The lightest, and most amusing, of her books is Tom Ass or The Second Gift, which tells the fairy-tale story of young Tom, convinced he was going to Make Good, but too lazy to do anything to make it happen. A Fairy Godmother with a somewhat astringent sense of humour, gives him the magical gift that whatever he starts doing in the morning he will do until sunset. When he complains, after finding himself housekeeping all day long, he ends up in the form of a donkey. How he makes his fortune anyway, with the help of a sensible and enterprising young woman, makes a most enjoyable tale for middle readers.

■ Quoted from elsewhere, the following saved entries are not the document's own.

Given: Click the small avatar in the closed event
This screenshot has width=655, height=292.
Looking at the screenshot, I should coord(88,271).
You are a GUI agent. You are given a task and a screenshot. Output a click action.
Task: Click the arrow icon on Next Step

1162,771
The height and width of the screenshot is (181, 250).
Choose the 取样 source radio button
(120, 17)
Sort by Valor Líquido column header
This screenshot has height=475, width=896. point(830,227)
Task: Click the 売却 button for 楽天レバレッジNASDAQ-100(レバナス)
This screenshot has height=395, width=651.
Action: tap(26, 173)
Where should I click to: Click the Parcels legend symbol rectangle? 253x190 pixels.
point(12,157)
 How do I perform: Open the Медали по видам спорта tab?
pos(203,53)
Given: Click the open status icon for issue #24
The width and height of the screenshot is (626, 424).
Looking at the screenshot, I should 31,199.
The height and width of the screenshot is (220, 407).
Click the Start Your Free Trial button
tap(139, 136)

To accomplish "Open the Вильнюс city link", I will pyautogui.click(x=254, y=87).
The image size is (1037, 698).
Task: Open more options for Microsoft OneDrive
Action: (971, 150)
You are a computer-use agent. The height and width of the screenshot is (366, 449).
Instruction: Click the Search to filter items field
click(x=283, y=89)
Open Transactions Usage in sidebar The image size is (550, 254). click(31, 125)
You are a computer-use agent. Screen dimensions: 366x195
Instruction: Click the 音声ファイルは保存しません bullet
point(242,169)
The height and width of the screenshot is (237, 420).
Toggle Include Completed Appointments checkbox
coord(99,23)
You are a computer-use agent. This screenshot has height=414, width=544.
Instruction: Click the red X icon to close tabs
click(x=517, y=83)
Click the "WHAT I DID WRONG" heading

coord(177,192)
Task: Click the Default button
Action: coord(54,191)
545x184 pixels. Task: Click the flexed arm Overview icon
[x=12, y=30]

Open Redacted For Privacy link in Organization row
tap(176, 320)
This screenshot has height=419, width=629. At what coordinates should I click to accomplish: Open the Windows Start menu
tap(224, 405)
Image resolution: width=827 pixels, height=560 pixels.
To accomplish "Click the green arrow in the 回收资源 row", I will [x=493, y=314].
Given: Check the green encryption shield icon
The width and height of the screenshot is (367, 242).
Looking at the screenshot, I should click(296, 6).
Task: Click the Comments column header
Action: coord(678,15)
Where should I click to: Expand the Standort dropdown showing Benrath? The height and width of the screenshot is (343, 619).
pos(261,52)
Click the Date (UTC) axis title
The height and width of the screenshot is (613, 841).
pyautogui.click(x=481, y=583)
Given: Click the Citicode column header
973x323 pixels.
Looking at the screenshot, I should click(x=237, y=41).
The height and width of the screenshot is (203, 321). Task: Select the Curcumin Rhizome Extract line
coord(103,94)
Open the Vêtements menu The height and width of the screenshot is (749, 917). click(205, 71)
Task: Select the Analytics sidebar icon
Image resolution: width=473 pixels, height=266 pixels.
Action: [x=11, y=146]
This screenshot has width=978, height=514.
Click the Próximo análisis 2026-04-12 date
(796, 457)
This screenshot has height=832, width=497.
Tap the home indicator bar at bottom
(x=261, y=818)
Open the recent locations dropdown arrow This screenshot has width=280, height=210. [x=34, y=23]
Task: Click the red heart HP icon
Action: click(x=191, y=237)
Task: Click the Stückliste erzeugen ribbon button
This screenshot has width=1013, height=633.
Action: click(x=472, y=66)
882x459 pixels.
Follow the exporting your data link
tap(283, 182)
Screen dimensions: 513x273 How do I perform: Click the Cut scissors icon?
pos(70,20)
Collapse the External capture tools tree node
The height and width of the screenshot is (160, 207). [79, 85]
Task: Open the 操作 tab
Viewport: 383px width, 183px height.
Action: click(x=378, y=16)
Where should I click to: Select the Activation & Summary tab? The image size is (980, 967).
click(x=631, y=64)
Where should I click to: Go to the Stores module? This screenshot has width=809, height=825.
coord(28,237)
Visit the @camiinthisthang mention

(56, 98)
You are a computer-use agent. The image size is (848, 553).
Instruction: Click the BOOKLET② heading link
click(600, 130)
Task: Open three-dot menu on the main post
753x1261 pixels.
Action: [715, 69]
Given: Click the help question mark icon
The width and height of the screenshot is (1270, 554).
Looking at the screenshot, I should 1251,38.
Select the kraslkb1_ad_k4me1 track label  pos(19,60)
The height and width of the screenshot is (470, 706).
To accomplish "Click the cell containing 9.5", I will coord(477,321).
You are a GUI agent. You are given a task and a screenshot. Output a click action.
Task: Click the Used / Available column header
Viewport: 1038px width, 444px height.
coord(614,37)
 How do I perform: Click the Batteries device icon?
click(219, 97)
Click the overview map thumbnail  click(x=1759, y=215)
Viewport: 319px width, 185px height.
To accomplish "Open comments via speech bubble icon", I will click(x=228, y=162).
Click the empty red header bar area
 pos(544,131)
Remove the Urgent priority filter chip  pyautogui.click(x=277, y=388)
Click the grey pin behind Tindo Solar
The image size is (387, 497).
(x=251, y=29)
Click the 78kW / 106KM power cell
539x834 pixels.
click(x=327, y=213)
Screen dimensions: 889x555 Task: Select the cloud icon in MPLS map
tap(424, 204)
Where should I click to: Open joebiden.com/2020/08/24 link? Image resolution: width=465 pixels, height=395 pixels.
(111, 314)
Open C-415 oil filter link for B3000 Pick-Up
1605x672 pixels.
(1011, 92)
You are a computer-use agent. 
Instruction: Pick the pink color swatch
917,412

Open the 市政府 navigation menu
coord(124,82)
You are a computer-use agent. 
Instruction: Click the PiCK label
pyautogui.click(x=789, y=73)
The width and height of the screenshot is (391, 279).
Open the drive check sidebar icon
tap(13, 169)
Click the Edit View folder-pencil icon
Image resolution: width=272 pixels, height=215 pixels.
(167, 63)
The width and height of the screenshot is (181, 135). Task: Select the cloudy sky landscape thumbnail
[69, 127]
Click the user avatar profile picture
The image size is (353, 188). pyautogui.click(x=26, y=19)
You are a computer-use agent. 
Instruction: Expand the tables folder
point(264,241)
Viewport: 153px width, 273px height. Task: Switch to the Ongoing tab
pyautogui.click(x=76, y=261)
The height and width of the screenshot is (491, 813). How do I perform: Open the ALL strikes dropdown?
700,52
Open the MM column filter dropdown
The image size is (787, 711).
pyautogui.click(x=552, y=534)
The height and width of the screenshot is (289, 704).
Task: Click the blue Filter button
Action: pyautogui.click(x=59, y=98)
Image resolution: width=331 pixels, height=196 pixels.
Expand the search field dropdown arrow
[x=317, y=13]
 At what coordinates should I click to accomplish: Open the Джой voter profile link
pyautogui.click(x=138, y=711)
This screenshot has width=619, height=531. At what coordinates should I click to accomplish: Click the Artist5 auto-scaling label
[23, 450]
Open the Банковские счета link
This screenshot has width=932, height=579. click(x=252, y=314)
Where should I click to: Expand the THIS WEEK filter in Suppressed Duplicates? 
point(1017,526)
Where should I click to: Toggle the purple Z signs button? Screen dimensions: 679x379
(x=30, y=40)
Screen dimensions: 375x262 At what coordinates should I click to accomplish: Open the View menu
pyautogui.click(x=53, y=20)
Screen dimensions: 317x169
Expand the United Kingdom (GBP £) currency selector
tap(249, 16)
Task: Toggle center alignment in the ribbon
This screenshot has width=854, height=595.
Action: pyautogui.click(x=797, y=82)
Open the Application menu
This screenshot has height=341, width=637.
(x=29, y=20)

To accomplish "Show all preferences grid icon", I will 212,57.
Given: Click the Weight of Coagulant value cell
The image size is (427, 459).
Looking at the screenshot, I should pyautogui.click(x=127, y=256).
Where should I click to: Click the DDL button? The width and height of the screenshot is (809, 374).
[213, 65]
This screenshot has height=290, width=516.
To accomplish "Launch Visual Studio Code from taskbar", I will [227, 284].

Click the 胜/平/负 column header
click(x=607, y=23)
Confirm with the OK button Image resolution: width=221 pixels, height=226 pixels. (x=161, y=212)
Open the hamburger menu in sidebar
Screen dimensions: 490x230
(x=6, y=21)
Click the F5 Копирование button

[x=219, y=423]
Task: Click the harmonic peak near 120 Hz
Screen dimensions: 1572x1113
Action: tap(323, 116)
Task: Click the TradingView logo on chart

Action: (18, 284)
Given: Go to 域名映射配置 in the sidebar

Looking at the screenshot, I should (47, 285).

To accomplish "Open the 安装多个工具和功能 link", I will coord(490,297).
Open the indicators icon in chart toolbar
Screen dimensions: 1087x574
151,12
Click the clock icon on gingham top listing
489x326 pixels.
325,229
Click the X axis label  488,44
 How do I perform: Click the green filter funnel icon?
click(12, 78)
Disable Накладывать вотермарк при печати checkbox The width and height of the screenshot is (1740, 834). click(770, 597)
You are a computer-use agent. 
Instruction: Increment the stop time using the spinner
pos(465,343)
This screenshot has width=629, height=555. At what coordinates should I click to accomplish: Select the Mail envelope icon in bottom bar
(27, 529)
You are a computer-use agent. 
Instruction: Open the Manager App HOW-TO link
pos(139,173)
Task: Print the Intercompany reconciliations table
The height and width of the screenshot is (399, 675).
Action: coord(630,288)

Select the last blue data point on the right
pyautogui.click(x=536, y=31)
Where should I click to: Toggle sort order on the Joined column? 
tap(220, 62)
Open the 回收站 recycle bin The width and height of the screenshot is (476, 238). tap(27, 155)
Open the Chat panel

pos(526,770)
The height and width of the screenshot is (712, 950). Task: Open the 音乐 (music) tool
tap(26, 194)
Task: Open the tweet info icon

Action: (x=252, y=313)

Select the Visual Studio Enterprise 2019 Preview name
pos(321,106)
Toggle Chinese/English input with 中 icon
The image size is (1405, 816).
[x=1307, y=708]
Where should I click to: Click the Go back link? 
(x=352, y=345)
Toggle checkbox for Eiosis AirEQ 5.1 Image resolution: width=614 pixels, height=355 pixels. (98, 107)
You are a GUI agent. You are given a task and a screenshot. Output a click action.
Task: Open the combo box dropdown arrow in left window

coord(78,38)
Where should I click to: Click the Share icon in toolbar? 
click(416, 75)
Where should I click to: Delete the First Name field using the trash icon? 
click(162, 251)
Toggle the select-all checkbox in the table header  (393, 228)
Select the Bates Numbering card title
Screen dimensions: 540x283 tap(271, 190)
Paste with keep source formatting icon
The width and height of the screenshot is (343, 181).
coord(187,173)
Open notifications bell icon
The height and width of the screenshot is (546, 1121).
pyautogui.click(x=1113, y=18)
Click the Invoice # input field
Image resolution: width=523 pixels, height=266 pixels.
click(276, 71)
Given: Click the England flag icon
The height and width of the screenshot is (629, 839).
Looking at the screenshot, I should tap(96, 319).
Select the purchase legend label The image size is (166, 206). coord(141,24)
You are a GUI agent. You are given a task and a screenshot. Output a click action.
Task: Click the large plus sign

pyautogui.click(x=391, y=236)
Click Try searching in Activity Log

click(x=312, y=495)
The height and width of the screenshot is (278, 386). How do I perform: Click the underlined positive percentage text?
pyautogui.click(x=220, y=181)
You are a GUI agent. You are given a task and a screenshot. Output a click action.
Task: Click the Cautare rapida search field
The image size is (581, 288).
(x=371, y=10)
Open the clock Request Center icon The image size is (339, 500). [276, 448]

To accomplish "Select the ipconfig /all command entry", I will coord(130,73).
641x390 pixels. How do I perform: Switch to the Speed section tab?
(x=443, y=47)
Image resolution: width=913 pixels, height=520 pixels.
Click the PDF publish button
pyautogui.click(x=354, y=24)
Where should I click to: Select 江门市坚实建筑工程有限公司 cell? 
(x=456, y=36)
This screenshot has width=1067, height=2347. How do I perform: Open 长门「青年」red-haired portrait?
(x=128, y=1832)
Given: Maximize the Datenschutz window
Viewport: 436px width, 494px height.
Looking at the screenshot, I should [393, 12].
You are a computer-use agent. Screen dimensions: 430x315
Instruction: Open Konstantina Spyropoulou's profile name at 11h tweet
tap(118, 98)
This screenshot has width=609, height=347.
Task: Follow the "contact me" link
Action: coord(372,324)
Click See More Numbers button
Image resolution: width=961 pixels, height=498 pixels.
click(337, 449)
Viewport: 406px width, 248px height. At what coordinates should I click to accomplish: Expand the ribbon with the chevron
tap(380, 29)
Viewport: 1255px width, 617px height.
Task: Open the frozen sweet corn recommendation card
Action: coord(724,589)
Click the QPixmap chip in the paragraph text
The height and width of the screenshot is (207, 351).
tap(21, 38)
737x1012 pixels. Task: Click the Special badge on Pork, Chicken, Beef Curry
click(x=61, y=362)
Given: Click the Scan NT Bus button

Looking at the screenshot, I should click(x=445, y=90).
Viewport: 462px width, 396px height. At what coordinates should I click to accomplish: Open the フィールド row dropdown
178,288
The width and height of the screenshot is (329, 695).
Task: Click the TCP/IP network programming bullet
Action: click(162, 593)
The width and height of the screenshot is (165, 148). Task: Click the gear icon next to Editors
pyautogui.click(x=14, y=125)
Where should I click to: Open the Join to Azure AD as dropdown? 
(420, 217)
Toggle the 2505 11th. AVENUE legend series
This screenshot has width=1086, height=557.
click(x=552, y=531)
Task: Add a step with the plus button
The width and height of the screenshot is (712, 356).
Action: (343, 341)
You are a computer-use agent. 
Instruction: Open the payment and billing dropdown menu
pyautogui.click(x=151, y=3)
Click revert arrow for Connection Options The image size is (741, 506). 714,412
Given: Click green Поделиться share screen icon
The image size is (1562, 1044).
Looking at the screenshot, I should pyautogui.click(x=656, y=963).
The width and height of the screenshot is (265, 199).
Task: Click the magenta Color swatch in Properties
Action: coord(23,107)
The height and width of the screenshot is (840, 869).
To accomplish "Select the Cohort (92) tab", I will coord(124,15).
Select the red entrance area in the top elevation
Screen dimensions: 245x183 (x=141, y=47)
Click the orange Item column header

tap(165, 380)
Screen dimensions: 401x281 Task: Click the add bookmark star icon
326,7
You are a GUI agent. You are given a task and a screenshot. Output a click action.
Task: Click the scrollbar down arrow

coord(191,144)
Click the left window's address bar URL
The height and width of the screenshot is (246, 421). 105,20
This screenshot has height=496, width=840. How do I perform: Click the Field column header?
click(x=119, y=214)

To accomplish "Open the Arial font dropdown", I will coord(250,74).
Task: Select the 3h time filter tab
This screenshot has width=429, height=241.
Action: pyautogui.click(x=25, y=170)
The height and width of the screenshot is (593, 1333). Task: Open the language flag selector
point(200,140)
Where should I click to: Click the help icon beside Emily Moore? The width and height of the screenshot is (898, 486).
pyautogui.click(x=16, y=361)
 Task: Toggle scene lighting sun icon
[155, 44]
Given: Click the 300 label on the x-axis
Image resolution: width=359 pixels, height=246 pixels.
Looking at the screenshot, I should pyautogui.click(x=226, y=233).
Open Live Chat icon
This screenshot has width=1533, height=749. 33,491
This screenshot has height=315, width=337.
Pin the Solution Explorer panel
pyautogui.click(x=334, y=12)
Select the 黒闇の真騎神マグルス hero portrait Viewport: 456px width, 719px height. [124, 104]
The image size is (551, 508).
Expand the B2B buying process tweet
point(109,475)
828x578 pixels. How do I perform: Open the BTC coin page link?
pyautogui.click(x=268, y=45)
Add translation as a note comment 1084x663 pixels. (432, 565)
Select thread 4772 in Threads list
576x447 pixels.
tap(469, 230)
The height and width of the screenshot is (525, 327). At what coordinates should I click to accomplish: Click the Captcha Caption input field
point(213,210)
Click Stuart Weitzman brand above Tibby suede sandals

Dealing with much more serious themes is Mr Robertson's Five Hundred Pounds in which a young apprentice loses the titular amount to a confidence trickster and then travels with his master to try to retrieve it. Set in Elizabethan Europe, it concerns itself much with the religious intolerance of the period; Mr Robertson and his apprentice travel to Spain, where the apprentice's drawing skills become useful in the service of the Queen. It raises many important questions and doesn't provide any easy answers, but does give insight to the complicated and complex loyalties of the period.

My all-time favourite, and one of my most reliable "comfort" novels, is The Half Brothers in which Ambra is the Duchess of a tiny kingdom adjacent to one ruled by four half-brothers. If one of them marries her, he will gain enough power to become the High King; which one will she choose? Each of them visits her; each presents his suit; each one offers her some new interest: music, learning, intrigue. And then there's her own delight in gardening... It's a lovely book, with a charming romance at its heart but full of thoroughly _nice_ characters. If you get a chance to read it, try it.

Ann Lawrence sadly died in 1987 at the age of only 45. In the great Heavenly Library that we'll all get to some day I'm sure there are many more of her unwritten books. But she has left a collection of subtle, humane and charming books that are well worth seeking out.